DOCUMENT TEXT:
################

77. One player who was not feeling queasy at all that day was Wawrinka, who unloaded 31 aces on Lopez to advance to the quarterfinals and set up a date with countryman Federer.

78. The Slam King took down the defending Aussie champ in four sets to reach his ninth Wimbledon semifinal.

79. That is eight more than Raonic, who navigated to his first final four with 39 aces in a win against Kyrgios.

Matthew Stockman/Getty Images

A star was officially born in the form of Bulgarian Grigor Dimitrov.

80. Also advancing to his maiden major semifinal was the Bulgarian Dimitrov, who shellacked defending champ Murray in three sets.

81. Afterward, Murray said he had a lot of work to do because the young guns are finally beginning to live up to their potential.

82. One guy who showed flashes of his enormous potential was Cilic, who took Djokovic to five sets in the quarterfinals before bowing out.

83. Not to be outdone was Eugenie Bouchard, the only player on the WTA who has reached all three semifinals this season.

################

DATA:
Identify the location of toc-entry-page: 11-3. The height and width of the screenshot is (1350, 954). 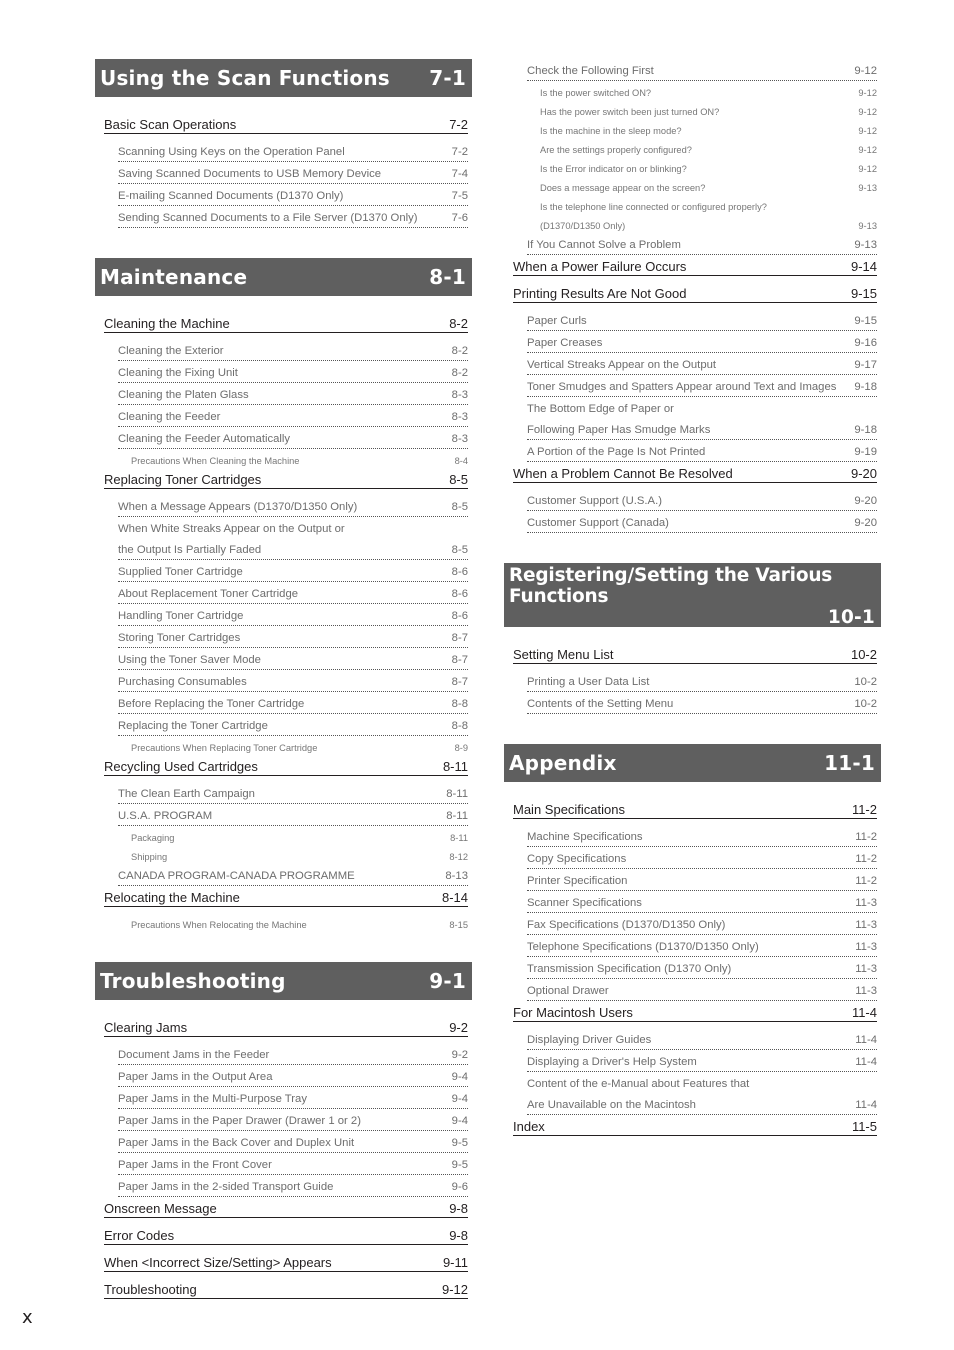
(866, 903).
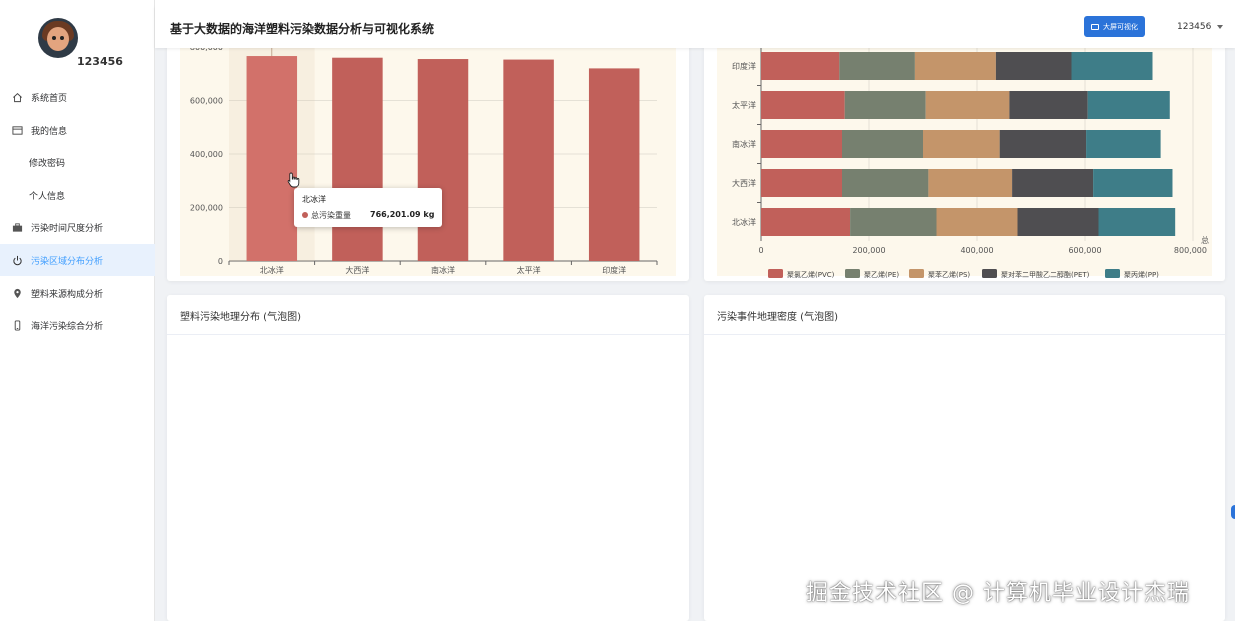 This screenshot has width=1235, height=621. Describe the element at coordinates (695, 3) in the screenshot. I see `header-top-strip` at that location.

################

REQUEST 1:
Using the Wimbledon tennis text, answer these:
(a) How many aces did Wawrinka hit against Lopez?
(b) Whom did Dimitrov beat in three sets?
(c) Who took Djokovic to five sets in the quarterfinals?
REQUEST 2:
Write what comes next in the Wimbledon tennis text, starting after its last sentence.

EXERCISE RESPONSE 1:
(a) 31
(b) Murray
(c) Cilic

EXERCISE RESPONSE 2:
84. She faced off against Simona Halep, the French Open runner-up, in a scintillating semifinal that the Canadian won in straight sets.

85. This set up a clash with Kvitova, who surpassed fellow Czech Lucie Safarova in the other semifinal.

86. Kvitova, who had just four total match wins since the 2011 Wimbledon, finally found her form again.

87. The women's final would feature two diametrically opposite players, but the matchup was the first time two players born in the 1990s squared off for the championship.

88. Although young was the central theme in the women's final, the 32-year-old Federer was busy becoming the third oldest player to ever reach the Wimbledon final with a thorough thumping of Raonic.

89. Against the Canadian wunderkind, Federer failed to drop serve a single time and needed just more than 100 minutes to advance. 

90. With his win, Federer reached his ninth final at the All England Club and extended his own record. 

91. In all, semifinal Friday was a remarkable day, one that set up a scintillating final between Federer and Djokovic -- the first time they met in a Grand Slam final since the US Open seven years ago. 

92. For Kvitova and Bouchard, it was their first major meeting in a finale, though we can only hope any future meetings are more competitive after the Czech's dominant 6-3, 6-0 win.

93. The match lasted only 55 minutes, the shortest Wimbledon final since Steffi Graf beat Monica Seles 6-2, 6-1 in 1992.

94. Kvitova earned a cool $3 million for her stellar two weeks of work -- the richest payday in women's Slam history.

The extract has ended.